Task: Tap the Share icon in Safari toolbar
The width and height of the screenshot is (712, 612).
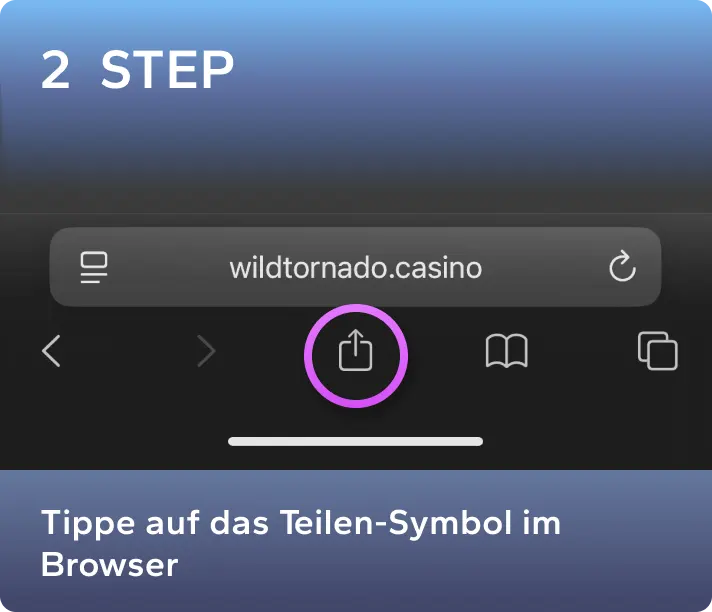Action: tap(356, 350)
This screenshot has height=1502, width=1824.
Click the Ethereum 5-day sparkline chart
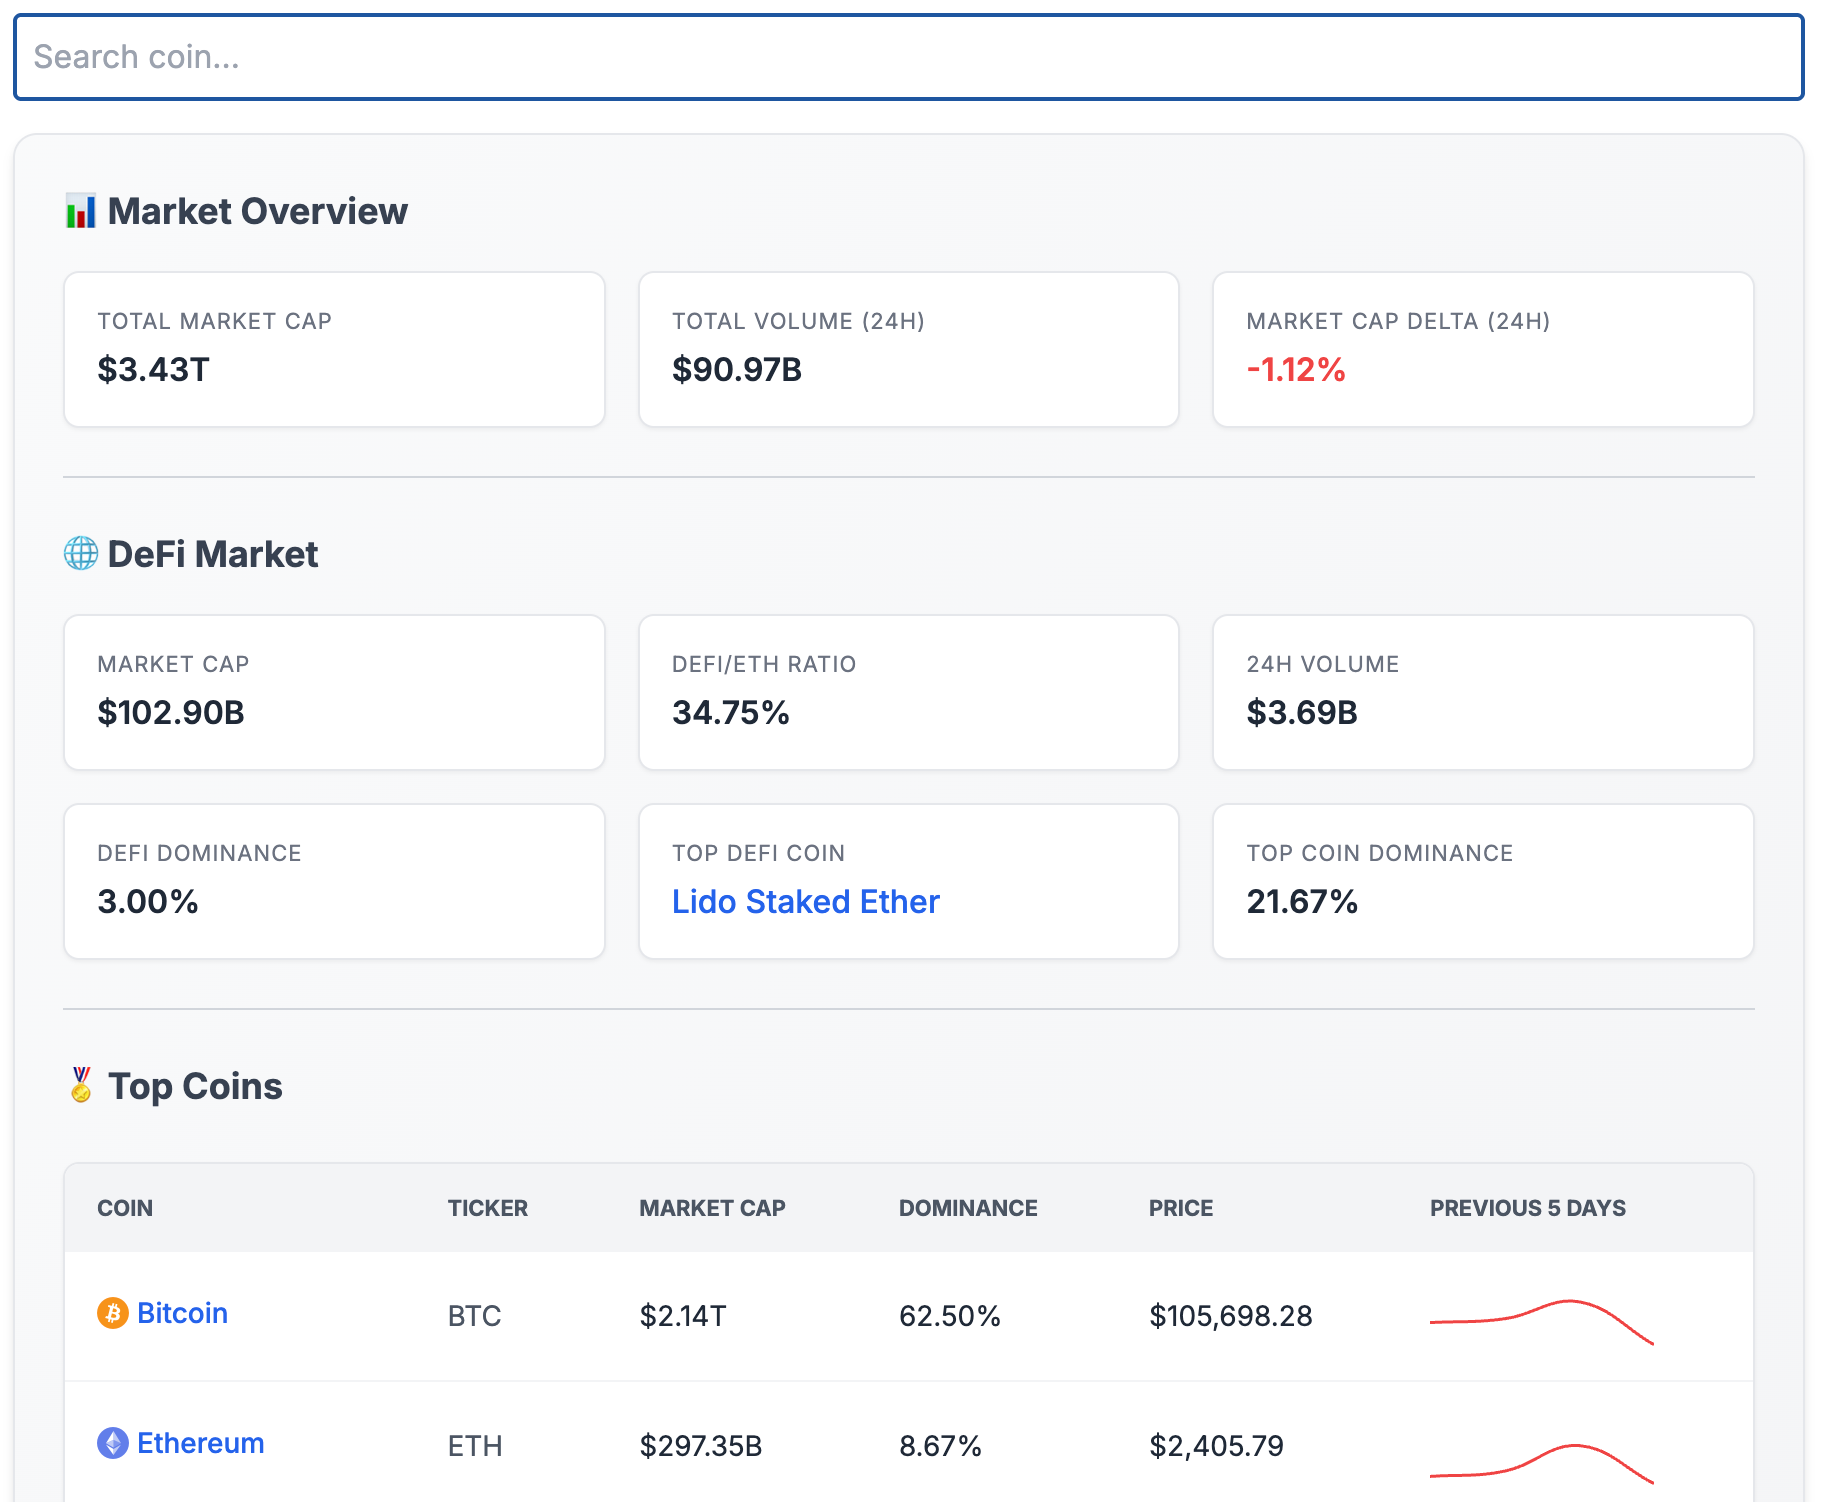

Brief: Would you repeat the entries exactly, keeping the images out?

Response:
Task: Tap the Share icon in Safari toolbar
The width and height of the screenshot is (712, 612).
Action: tap(356, 350)
This screenshot has height=1502, width=1824.
Click the Ethereum 5-day sparkline chart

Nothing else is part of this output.